**PASSAGE SHOWN**
*** Block opens ***

French ethnologist and anarchist (1827–1904)

Élie Reclus (/fr/; July 16, 1827 – February 11, 1904) was a French ethnographer and anarchist.

==Biography==
Élie Reclus was the oldest child among five brothers and six sisters. His father was Jacques Reclus, a Protestant minister in Montcaret, and his mother was Marguerite Zéline Trigant, a teacher who founded a school at Orthez. His middle three brothers, including the well known anarchist Élisée Reclus, all became geographers.

Élie and his brother Élisée were close friends with the botanist Édouard Grimard, living together while they studied theology at Montauban. Élisée and Élie were expelled from the school at Montauban for their socialist politics, and after taking unauthorised leave to walk to the Mediterranean with Édouard.

On May 30th in 1855, Élie married Noémie (1825-1905), his first cousin, and settled in Ternes. Élie then took a job working in the litigation office of a bank.

In 1866 a feminist group called the Société pour la Revendication du Droit des Femmes began to meet at the house of André Léo. Members included Paule Minck, Louise Michel, Eliska Vincent, Élie Reclus and his wife Noémie, Mme Jules Simon and Caroline de Barrau. Maria Deraismes also participated. Because of the broad range of opinions, the group decided to focus on the subject of improving girls' education.

Élie Reclus served as director of the Bibliotheque National in Paris during the Commune de Paris. Condemned par contumace, he went to the United States, then to England, until the French government amnesty in March 1879.
While exiled in London, he presented to the Royal Anthropological Institute of Great Britain and Ireland his first article against circumcision, Circumcision, signification, origins and other similar rituals, in January 1879.

*** Block closes ***

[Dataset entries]
*** Block opens ***

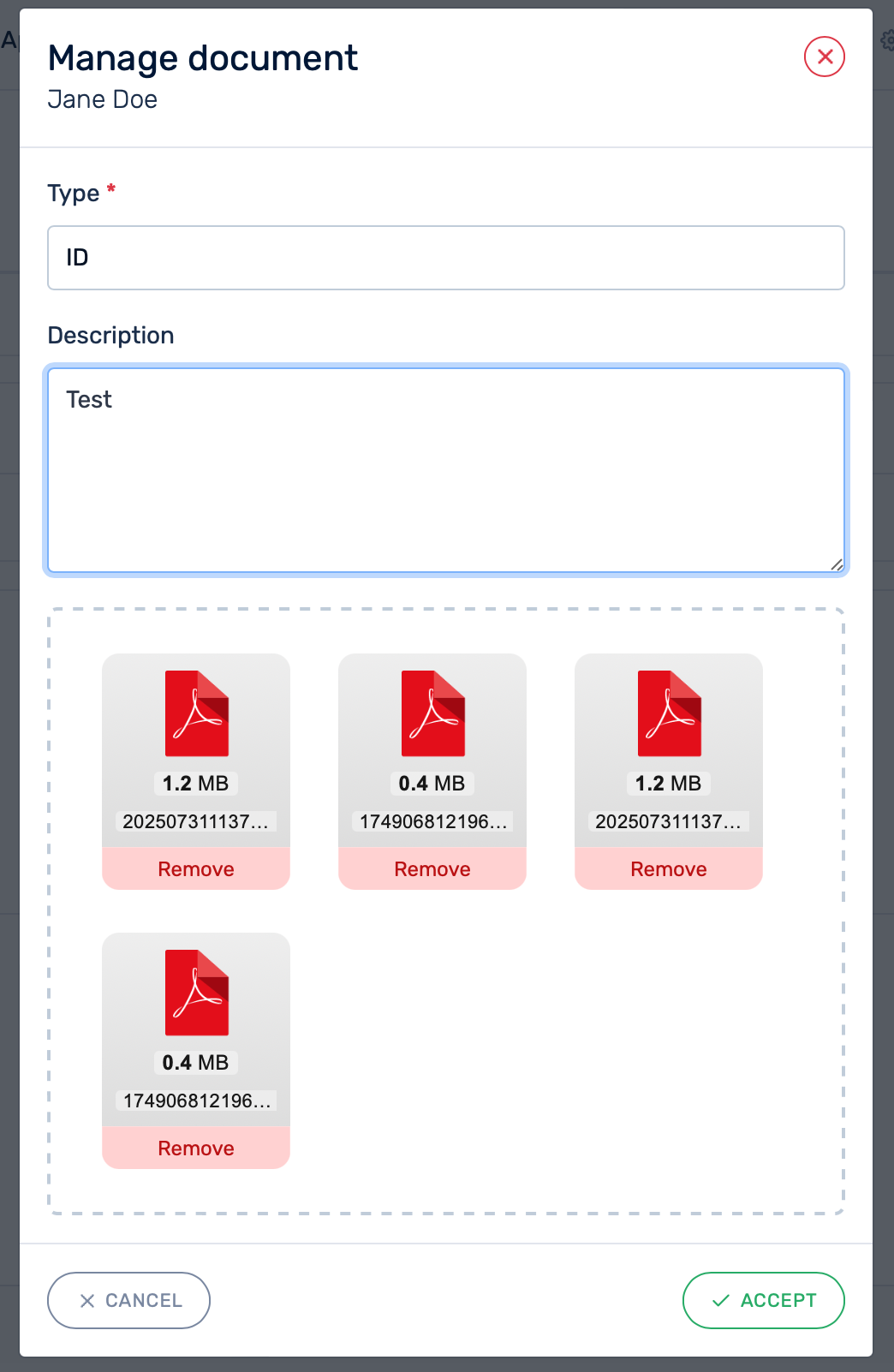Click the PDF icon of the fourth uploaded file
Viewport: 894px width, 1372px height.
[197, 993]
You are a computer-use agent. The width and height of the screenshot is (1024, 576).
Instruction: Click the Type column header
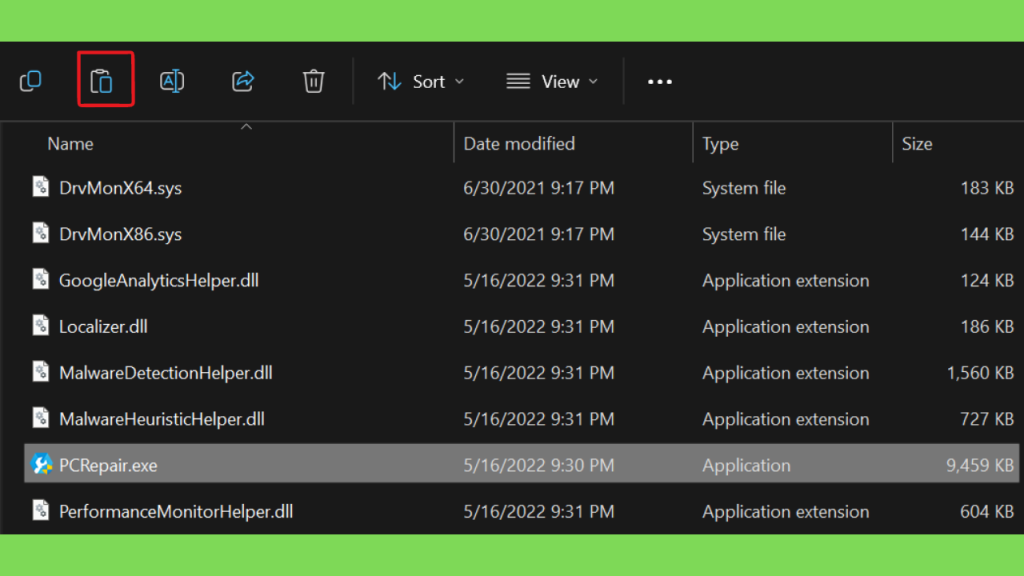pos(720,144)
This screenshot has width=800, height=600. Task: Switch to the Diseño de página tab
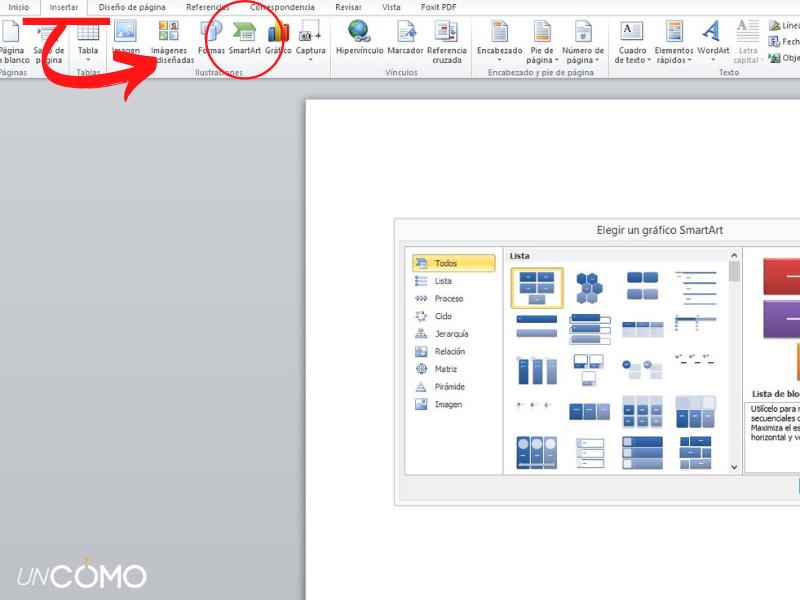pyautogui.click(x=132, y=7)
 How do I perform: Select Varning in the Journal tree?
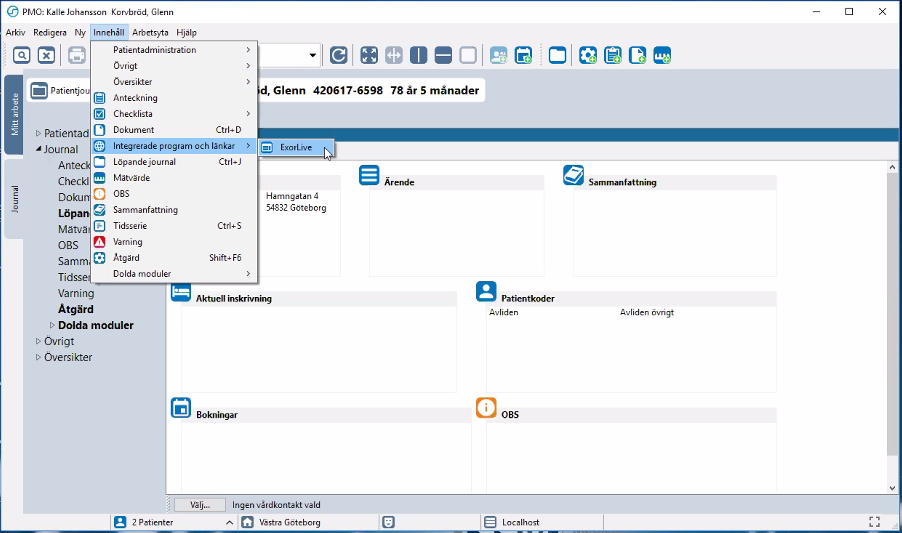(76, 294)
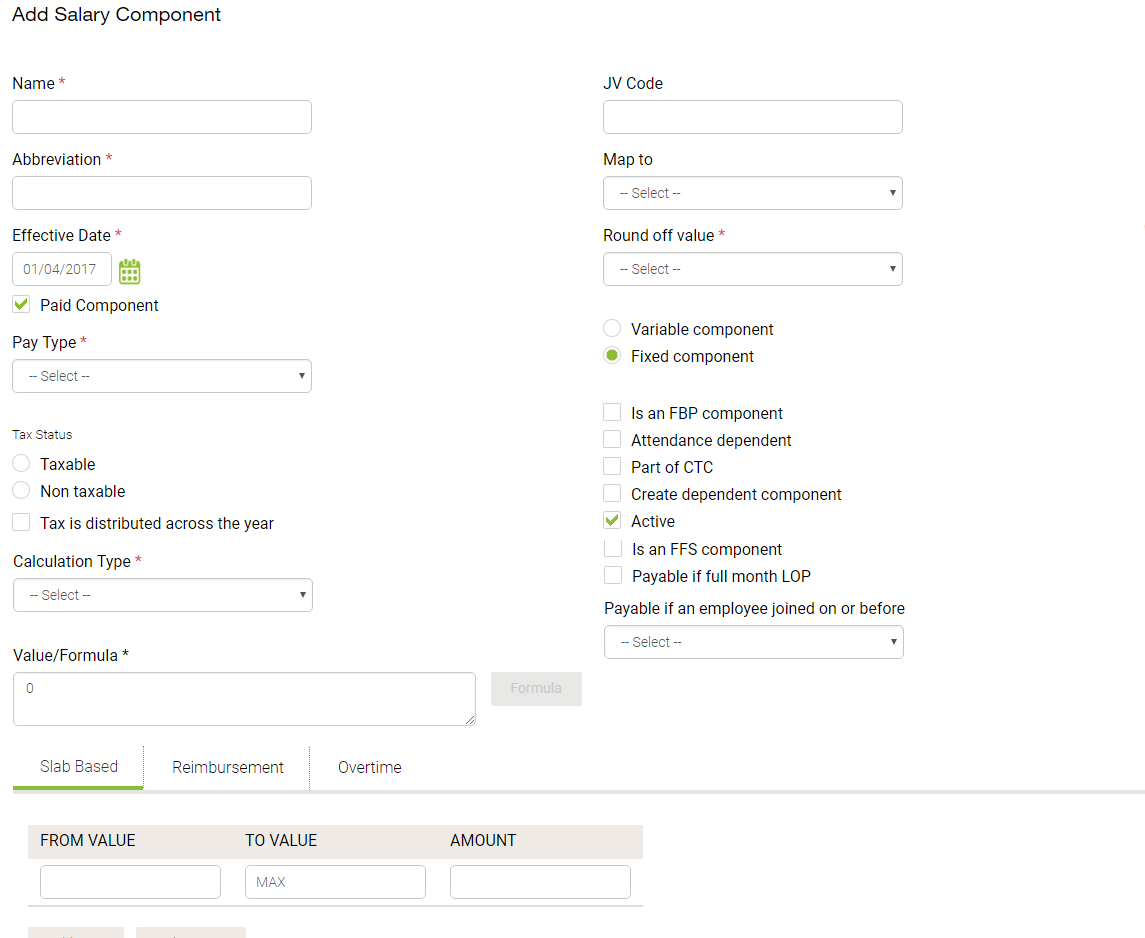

*** Block closes ***

Reproduce verbatim the stretch of the Élie Reclus passage from "In 1866 a feminist" through "in March 1879.".

**RESPONSE AREA**
In 1866 a feminist group called the Société pour la Revendication du Droit des Femmes began to meet at the house of André Léo. Members included Paule Minck, Louise Michel, Eliska Vincent, Élie Reclus and his wife Noémie, Mme Jules Simon and Caroline de Barrau. Maria Deraismes also participated. Because of the broad range of opinions, the group decided to focus on the subject of improving girls' education.

Élie Reclus served as director of the Bibliotheque National in Paris during the Commune de Paris. Condemned par contumace, he went to the United States, then to England, until the French government amnesty in March 1879.